Guilt-by-Association – Functional Insights Gained From Studying the LRRK2 Interactome

The Parkinson’s disease-associated Leucine-rich repeat kinase 2 (LRRK2) is a complex multi-domain protein belonging to the Roco protein family, a unique group of G-proteins. Variants of this gene are associated with an increased risk of Parkinson’s disease. Besides its well-characterized enzymatic activities, conferred by its GTPase and kinase domains, and a central dimerization domain, it contains four predicted repeat domains, which are, based on their structure, commonly involved in protein-protein interactions (PPIs). In the past decades, tremendous progress has been made in determining comprehensive interactome maps for the human proteome.

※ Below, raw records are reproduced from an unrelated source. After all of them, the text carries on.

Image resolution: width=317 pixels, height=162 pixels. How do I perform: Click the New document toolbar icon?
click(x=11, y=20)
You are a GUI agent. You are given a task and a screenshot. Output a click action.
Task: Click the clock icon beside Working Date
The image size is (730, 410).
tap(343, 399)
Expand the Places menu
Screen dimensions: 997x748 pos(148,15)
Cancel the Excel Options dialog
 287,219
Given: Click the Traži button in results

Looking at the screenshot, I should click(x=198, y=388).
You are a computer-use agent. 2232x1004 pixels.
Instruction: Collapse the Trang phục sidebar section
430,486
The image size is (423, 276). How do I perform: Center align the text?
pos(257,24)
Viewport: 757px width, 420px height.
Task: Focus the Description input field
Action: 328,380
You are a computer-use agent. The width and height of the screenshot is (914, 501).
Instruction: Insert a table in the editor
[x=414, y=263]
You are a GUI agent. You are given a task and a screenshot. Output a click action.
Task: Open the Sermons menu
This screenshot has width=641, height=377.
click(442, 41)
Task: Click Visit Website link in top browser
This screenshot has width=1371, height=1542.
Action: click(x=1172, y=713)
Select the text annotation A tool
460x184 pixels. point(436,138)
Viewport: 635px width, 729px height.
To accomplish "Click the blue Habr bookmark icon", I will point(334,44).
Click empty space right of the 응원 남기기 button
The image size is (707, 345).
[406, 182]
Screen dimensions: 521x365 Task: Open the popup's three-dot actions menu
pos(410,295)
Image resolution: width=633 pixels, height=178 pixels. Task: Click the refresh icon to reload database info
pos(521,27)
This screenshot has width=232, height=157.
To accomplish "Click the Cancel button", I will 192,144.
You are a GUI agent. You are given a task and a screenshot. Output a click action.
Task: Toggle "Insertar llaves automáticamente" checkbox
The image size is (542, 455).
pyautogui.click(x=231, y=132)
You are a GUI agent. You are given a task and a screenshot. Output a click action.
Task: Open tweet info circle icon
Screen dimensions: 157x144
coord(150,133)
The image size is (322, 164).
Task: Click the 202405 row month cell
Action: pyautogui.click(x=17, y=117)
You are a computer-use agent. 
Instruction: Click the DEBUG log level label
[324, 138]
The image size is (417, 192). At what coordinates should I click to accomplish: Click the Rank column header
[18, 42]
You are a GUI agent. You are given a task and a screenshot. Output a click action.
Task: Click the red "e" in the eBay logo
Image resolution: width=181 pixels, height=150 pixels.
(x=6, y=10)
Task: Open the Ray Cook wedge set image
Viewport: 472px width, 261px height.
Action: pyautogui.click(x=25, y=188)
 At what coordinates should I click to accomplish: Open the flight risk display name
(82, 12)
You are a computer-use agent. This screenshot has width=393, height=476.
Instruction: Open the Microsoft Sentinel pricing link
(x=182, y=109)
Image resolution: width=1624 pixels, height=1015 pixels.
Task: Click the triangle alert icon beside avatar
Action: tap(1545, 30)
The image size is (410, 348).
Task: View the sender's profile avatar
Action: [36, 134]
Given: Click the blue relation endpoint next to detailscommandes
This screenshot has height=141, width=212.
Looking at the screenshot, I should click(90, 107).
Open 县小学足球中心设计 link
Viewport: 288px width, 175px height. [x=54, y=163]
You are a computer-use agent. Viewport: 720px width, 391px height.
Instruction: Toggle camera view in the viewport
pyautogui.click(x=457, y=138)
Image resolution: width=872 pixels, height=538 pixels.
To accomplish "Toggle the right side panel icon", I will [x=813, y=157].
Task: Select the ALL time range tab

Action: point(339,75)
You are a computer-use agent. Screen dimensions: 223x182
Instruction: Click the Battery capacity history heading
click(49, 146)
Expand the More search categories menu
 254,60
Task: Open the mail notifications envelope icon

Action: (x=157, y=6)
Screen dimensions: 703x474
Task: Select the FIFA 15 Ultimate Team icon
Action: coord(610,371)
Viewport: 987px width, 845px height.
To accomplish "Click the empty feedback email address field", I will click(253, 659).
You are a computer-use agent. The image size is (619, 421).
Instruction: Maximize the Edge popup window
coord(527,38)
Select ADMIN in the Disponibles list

Knowledge of PPIs has been instrumental in assigning functions to proteins involved in human disease and helped to understand the connectivity between different disease pathways and also significantly contributed to the functional understanding of LRRK2. In addition to an increased kinase activity observed for proteins containing PD-associated variants, various studies helped to establish LRRK2 as a large scaffold protein in the interface between cytoskeletal dynamics and the vesicular transport. This review first discusses a number of specific LRRK2-associated PPIs for which a functional consequence can at least be speculated upon, and then considers the representation of LRRK2 protein interactions in public repositories, providing an outlook on open research questions and challenges in this field.